“Il piano regolatore vigente ha trasformato una marea di aree agricole in agricole speciali o industriali, e così dal giorno dopo si è automaticamente autorizzato chiunque all’espianto di alberi per cementificare. Adesso sembriamo tutti cadere dalle nuvole per quanto accaduto in via Barletta, mentre la verità è che il sottoscritto è un sindaco sfigato che arriva dopo Pug del genere e non può fare nulla per impedire quanto accaduto, anche in forza di un’autorizzazione regionale a sua volta arrivata per gli stessi motivi».

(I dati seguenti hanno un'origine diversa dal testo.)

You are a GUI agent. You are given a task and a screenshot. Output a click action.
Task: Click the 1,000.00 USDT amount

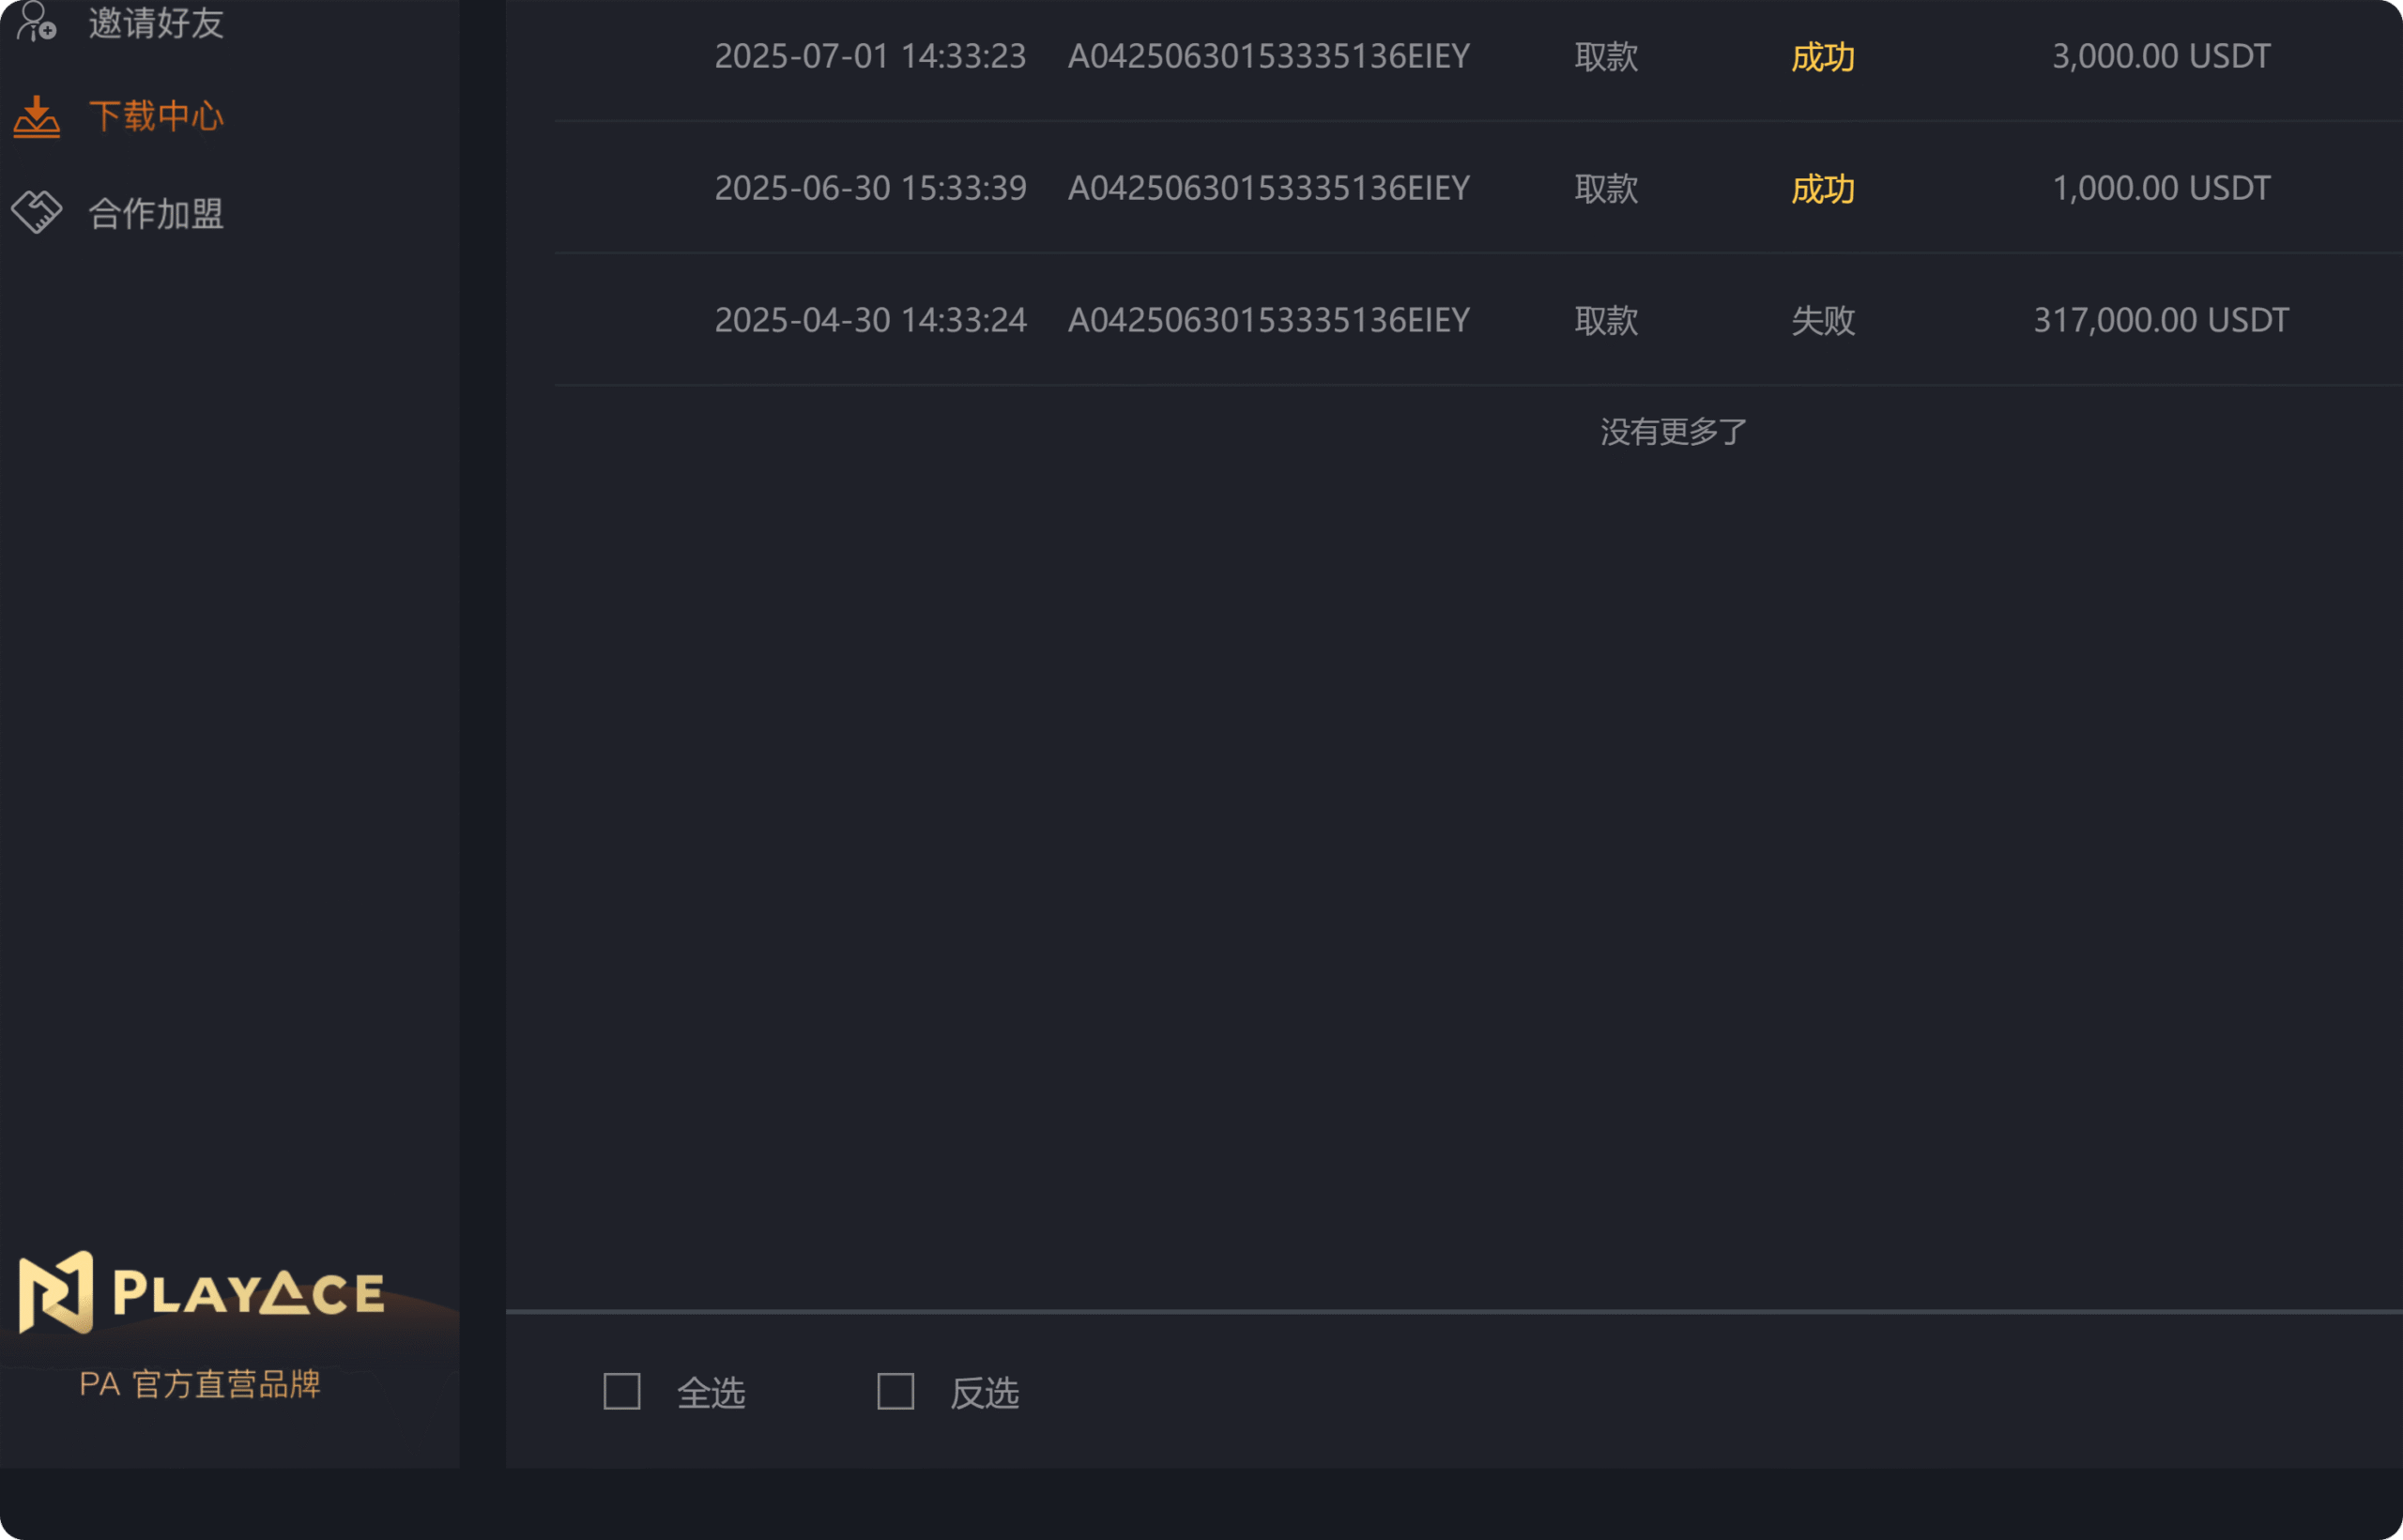point(2161,188)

Questo fu lo sfogo del Sindaco Bottaro dopo le proteste di cittadini e associazioni ambientaliste a seguito dell’espianto di ben 240 ulivi su un terreno industriale appartenente alla ditta De Camelis e sito in agro di Trani. Un terreno, per la verità, che era industriale già dai tempi del vecchio PRG.
Il movimento cinque stelle espresse rammarico ed indignazione per l’accaduto.
Gli ulivi in Puglia decisamente non hanno pace.
L’espianto fu davvero inevitabile? La SCIA depositata l’anno prima per la realizzazione di un piazzale ad uso deposito passò con il silenzio assenso dell’UTC. L’autorizzazione regionale ne prese atto.
Oggi però scopriamo che dopo circa 2 mesi dall’espianto quel fondo fu alienato ad altra ditta.
Allora ci chiediamo se il sacrificio dei 240 ulivi aveva un senso e se alla ditta venditrice non vada imposto il reimpianto di pari numero di alberi in altro fondo in agro di Trani, da stabilire in accordo con l’assessorato all’ambiente di Trani.
Giriamo la domanda al Sindaco di Trani, al Dirigente all’Urbanistica e all’Assessore all’ambiente e attendiamo risposta.